Hace solo tres meses, nuestras vidas seguían su curso normal llevadas por sueños, amores, anhelos, o quizá pérdidas, dolor o sufrimiento. Sin embargo, teníamos un norte, una meta. La existencia parecía tener un orden, un sentido.

El verano todavía era una promesa inconclusa. Noches cálidas, mucho amor, playa y caminatas bendecidas por el clima acariciante. ¿Cuántas veces pensamos que contemplar las estrellas sería un acto rutinario?

Pero un 6 de marzo todo cambió. Recuerdo la sensación de temor en los rostros, tangible en ambiente. Algo similar sucedió en 1991 durante los días previos y los primeros, a la invasión de Irak de Saddam Hussein. Luego, esa invasión estadounidense pasó a ser parte del show business de la televisión.

Ahora, en el inicio de la pandemia, el terror fue mayor. Lo podría asociar con los años del terrorismo, en los que salir de casa era jugar a la ruleta rusa. Un grifo, un centro comercial, un banco eran trampas mortales.

Un virus aparecido en el punto más álgido de la guerra comercial y económica entre China y los Estados Unidos nos hace pensar si es solo una “coincidencia”, ¿sabotaje?, ¿accidente?, ¿guerra biológica de baja intensidad para eliminar a la población más vulnerable y poco productiva? Las hipótesis son múltiples. Lo cierto es que en estos años no sabremos la verdad, quizá ni siquiera sea el momento de saberla.

Somos una especie ritual. Un animal modelado por la cultura y elevado hacia el espíritu gracias a los mitos y los ritos. Ellos están, persisten, aunque lo hayamos olvidado, en cada acto de la existencia. Son los que “ordenan”, brindan la noción de sentido frente el vacío del universo, una razón para la existencia.

Algo que percibí en las redes sociales y en mi cotidianidad, fue que Lima volvió a ser un pueblo en la mejor y más sana acepción del término. Aire limpio, libélulas en las avenidas, árboles coposos, nubes blancas, cero contaminación auditiva, etc. Gracias a esa bucólica calma resurgieron los relatos de antaño, el mito urbano, “ovnis”, sonido de trompetas anunciando el Apocalipsis y luces en los cielos nocturnos.

- [Registros almacenados]:
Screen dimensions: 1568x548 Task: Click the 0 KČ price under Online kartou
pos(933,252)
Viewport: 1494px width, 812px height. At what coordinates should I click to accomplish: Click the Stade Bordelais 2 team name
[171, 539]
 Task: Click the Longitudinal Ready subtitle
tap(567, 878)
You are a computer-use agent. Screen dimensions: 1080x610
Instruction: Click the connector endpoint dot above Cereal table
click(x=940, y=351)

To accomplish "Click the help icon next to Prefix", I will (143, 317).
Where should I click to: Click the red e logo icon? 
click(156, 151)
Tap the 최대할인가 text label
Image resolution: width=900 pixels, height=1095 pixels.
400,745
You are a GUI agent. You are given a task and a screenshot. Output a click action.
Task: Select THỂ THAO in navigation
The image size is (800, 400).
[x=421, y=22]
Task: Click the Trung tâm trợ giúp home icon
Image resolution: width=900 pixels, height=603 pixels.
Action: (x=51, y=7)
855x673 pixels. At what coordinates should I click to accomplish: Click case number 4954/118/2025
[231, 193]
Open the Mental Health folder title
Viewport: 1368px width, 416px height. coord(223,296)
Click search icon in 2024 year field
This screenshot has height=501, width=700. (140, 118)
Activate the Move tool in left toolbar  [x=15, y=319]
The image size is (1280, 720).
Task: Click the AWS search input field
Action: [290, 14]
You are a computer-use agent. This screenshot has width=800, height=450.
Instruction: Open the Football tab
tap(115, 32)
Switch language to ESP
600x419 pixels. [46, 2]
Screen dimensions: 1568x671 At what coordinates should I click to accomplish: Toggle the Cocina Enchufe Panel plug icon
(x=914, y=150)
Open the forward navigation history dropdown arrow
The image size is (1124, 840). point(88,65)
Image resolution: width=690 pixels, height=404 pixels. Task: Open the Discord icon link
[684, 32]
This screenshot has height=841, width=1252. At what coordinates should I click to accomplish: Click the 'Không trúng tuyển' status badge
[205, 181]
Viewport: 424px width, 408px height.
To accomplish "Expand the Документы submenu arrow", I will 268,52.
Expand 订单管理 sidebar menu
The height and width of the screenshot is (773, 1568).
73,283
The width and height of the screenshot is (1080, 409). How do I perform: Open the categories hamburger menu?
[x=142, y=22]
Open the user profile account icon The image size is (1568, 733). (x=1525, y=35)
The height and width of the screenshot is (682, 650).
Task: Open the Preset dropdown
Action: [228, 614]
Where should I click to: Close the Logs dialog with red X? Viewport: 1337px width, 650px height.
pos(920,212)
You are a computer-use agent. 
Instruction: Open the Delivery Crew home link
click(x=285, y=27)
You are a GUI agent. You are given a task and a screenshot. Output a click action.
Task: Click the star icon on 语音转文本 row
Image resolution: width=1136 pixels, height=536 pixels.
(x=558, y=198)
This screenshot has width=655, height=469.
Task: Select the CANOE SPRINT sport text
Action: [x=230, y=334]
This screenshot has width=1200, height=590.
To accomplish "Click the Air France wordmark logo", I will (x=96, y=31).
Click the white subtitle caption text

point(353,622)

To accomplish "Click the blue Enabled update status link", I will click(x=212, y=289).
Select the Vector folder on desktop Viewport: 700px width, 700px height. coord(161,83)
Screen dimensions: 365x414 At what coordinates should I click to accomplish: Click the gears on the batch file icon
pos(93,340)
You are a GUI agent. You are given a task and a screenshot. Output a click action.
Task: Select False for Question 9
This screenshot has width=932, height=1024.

- [EJERCICIOS]:
1: Responde estas preguntas según el fragmento:
(a) ¿En qué fecha cambió todo?
(b) ¿En qué año ocurrió la situación similar que se menciona?
(c) ¿Qué ciudad volvió a ser un pueblo?
2: Indica si cada afirmación concuerda con el fragmento y cita las palabras que lo deciden:
(a) En los años del terrorismo, un banco era una trampa mortal.
(b) Pronto sabremos la verdad sobre el origen del virus.
(c) En Lima aumentó la contaminación auditiva.
Los datos no tienen relación con el fragmento.

- [RESPUESTAS]:
1:
(a) El 6 de marzo.
(b) En 1991.
(c) Lima.

2:
(a) Sí: "Un grifo, un centro comercial, un banco eran trampas mortales."
(b) No: "Lo cierto es que en estos años no sabremos la verdad".
(c) No: "cero contaminación auditiva".